Is there a combined list somewhere listing all the ways skill challenges, as written, are crap? I've been playing "Dungeons and Dragons" 4.0 for a year now, and I still haven't managed to houserule anything that makes skill challenges make any sort of real sense, but let's see if I can get the combined list started:

1) "A million dice rolls, two outcomes." As written, skill challenges are dice derbies where you roll until you reach the end, and sometimes you get to make rolls and influence other rolls, but don't actually get you closer to the end. Gibberish, and no more than a version of "Advanced Knucklebones".

2) "The DC and difficulty levels for chance of success don't make a damn bit of sense". Really no way around this, and I houserule the numbers to basically whatever I'm shooting for, modifying at whim if the players come up with something smart or stupid. Fifteen seconds into a skill challenge, and I'm already done with RAW for them.

3) "Aid Another is retarded, and gets more retarded as characters gain level." I've houseruled that you can only Aid if you're trained in the skill, and nothing better than this band-aid has come to mind.

4) "Just let the guy with the highest skill modifier make all the rolls". Obviously, as written, that would be the intelligent way to play (and a wild violation of the entire point of skill challenges). I've house ruled that each skill roll can only be made one time...this, of course, puts me at the point where what I'm using as skill challenges can no longer possibly resemble what they have in the book. Seriously, how many times can you use Nature to follow a trail? Seems like one time is good enough, but the whole "10 successes before 5 failures" concept becomes impossible, then.

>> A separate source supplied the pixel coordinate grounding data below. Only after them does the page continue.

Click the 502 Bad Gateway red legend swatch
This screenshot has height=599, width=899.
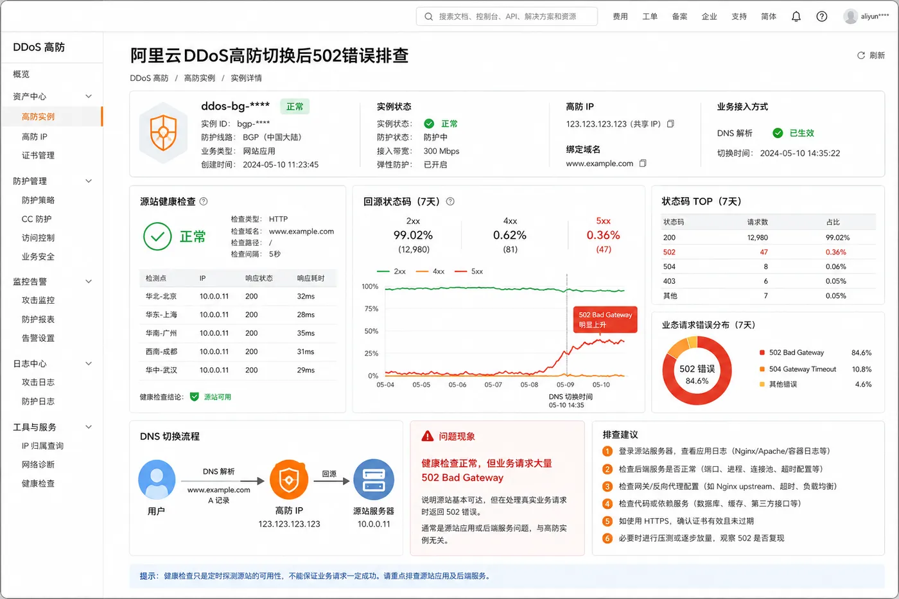[x=762, y=352]
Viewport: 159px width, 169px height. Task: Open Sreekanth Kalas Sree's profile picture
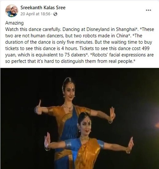12,11
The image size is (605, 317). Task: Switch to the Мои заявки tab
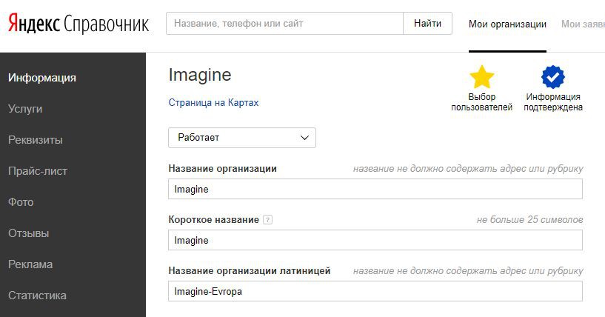(x=582, y=24)
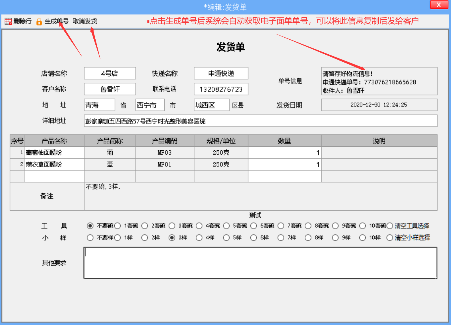
Task: Click the quantity cell for 薰衣草面膜粉
Action: point(284,164)
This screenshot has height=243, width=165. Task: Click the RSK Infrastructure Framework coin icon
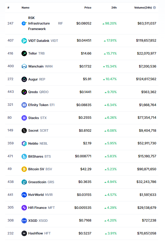pos(24,23)
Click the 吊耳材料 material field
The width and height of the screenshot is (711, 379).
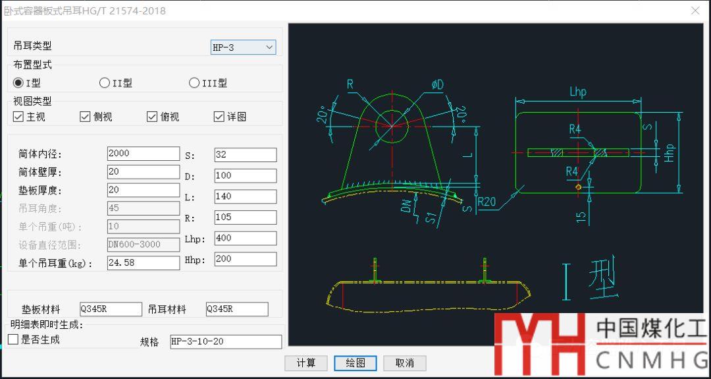[237, 309]
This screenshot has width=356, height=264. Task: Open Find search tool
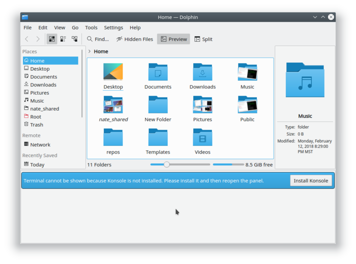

5) "So few skills means so few options." To touch on the previous idea, Perception, for example, can follow tracks, see smoke in the sky, judge the lay of the land, note where birds are flying...or damn near anything else the player can rationalize. The end result is players have no choice but to look at their skill sheet, see what has the highest +, and make up a reason why that skill works...and we're not even going to go to the "make this skill roll, and get a +2 on some other skill roll" dice derby crap again. I've houseruled either a skill is relevant, or it is not...I need a houserule for that?

6) "Does a total fail screw the party? Is four straight successes better than 4 successes and one failure? Anyone?" You make the History roll to find the old map of the secret tunnel, but blow the Perception check to find the secret door at the end...still, the first roll helps, even as you're now making a diplomacy roll to talk your way past the guards at the front door, making the secret tunnel irrelevant. Branching paths should make some sort of sense in skill challenges, but, as written, it's gibberish. I've houseruled that failures usually cause penalties for the first encounter (party walks into an ambush, but this is so minor the whole dice derby was irrelevant), or drain off healing surges (rather screws over animal companions and low surge characters unfairly)...but branching possiblities is just a major headache. I really would like to have the possibility of failures leading to different encounters, but the system just can't handle it.

So, what other problems did I miss?
Last edited by Doom on Fri Jun 26, 2009 9:41 pm, edited 1 time in total.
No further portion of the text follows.